Villains in fiction commonly function in the dual role of adversary and foil to a story's heroes. In their role as an adversary, the villain serves as an obstacle the hero must struggle to overcome. In their role as a foil, they exemplify characteristics that are diametrically opposed to those of the hero, creating a contrast distinguishing heroic traits from villainous ones.

Other have pointed out that many acts of villains have a hint of wish-fulfillment, which makes some readers or viewers identify with them as characters more strongly than with the heroes. Because of this, a convincing villain must be given a characterization that provides a motive for doing wrong, as well as being a worthy adversary to the hero. As put by film critic Roger Ebert: "Each film is only as good as its villain. Since the heroes and the gimmicks tend to repeat from film to film, only a great villain can transform a good try into a triumph."

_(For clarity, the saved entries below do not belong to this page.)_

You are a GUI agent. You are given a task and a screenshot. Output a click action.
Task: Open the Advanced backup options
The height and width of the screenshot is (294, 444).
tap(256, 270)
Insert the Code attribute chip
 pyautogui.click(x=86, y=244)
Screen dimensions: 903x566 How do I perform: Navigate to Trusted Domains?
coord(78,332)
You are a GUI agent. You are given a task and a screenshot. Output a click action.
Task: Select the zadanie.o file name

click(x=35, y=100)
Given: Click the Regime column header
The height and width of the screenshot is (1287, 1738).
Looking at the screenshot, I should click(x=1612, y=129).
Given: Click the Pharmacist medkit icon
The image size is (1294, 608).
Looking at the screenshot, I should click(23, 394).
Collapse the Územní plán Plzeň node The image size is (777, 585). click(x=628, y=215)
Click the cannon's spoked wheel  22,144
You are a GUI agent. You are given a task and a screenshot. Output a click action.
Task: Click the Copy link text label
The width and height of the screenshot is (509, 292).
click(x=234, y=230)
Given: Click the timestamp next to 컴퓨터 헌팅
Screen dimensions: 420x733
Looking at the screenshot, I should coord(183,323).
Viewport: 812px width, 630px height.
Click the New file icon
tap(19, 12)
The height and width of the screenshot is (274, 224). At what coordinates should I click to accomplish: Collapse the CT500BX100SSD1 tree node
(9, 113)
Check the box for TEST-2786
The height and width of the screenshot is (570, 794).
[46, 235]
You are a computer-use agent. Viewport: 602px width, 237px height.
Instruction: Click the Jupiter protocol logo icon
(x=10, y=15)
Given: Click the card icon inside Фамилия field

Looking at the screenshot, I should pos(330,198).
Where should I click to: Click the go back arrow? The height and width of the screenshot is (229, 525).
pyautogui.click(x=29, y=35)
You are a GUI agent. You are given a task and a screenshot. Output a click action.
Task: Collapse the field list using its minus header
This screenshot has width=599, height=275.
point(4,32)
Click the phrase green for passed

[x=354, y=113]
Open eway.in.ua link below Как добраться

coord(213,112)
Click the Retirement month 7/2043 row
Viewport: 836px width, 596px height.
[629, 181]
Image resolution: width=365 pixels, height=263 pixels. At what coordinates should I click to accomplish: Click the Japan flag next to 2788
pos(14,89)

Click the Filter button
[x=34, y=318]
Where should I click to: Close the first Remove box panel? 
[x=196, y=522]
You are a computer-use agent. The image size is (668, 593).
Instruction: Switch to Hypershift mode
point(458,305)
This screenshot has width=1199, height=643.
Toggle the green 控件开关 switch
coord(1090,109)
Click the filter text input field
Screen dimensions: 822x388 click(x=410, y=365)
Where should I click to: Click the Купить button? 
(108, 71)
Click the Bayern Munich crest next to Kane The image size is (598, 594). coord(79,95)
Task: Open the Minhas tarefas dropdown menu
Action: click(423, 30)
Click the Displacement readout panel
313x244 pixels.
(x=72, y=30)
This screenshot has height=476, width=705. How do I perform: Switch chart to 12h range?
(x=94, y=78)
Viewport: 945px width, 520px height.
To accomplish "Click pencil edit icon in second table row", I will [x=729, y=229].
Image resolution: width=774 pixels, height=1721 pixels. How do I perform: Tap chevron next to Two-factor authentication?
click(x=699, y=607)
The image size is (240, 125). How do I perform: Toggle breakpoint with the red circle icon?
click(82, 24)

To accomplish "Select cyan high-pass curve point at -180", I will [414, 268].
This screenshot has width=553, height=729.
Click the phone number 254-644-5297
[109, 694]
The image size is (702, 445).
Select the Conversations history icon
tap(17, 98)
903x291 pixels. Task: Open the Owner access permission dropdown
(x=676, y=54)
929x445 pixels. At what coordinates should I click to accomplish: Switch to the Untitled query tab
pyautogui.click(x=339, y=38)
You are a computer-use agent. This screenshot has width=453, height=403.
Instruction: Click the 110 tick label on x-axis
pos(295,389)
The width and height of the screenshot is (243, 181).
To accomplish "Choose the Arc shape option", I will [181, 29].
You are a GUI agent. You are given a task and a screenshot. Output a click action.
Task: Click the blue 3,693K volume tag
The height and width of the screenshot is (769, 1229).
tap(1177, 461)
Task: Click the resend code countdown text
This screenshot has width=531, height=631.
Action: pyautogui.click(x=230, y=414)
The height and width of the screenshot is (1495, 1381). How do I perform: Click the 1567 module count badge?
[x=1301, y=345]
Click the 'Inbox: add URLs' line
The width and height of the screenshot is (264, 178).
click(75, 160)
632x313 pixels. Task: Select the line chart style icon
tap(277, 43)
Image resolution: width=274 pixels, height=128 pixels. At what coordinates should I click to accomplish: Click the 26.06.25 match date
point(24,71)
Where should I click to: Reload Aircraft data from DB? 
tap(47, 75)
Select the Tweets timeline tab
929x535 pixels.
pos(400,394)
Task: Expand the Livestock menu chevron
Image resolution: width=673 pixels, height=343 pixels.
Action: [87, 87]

Portraying and employing villains in fiction
The actor Tod Slaughter typically portrayed villainous characters on both stage and screen in a melodramatic manner, with mustache-twirling, eye-rolling, leering, cackling, and hand-rubbing.

Female villain

The term villain is the universal term for characters who pose as catalysts for certain ideals that readers or observers find immoral, but the term "villainess" is often used to highlight specific traits that come with their female identity—separating them, in some aspects, from their male counterparts. The use of the female villain (or villainess) is often to highlight the traits that come specifically with the character and the abilities they possess that are exclusive to them. For example, one of the female villain's greatest weapons is her alluring beauty. The perversion of inherently female traits in storytelling also alludes to the demonic display of the succubus and their affinity for utilising their beauty as a weapon—a trait utilised by many female villains throughout modern fiction and mythology.

Use of the term "villain" to describe historical figures and real-life people
The ethical dimension of history poses the problem of judging those who acted in the past, and at times, tempts scholars and historians to construct a world of black and white in which the terms "hero" and "villain" are used arbitrary and with the pass of time become interchangeable. These binaries of course are reflected to varying degrees in endless movies, novels, and other fictional and non-fictional narratives.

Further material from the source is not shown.